*Instructions to follow:* Pick every line from the data below that contains the string "Switch" and copy it.

*Dataset records:*
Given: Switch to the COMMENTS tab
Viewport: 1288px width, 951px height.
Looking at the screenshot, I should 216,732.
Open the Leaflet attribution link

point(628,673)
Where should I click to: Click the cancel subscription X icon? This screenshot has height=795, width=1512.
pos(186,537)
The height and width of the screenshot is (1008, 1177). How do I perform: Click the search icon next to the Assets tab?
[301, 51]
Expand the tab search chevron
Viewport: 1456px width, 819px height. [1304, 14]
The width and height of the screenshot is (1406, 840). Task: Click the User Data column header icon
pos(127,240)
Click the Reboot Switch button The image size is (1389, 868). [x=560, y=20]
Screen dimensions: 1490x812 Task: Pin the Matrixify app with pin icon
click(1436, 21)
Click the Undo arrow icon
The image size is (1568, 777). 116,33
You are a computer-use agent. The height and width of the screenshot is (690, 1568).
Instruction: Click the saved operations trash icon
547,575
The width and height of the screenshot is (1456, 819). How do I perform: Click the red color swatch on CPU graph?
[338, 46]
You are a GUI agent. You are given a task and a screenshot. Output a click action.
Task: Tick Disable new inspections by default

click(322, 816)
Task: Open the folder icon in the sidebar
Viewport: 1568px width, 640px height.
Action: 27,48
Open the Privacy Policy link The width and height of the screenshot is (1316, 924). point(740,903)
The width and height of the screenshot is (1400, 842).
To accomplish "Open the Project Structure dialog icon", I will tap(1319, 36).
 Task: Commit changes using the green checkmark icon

*Exercise result:*
Given: Switch to the COMMENTS tab
Click the Reboot Switch button The image size is (1389, 868). [x=560, y=20]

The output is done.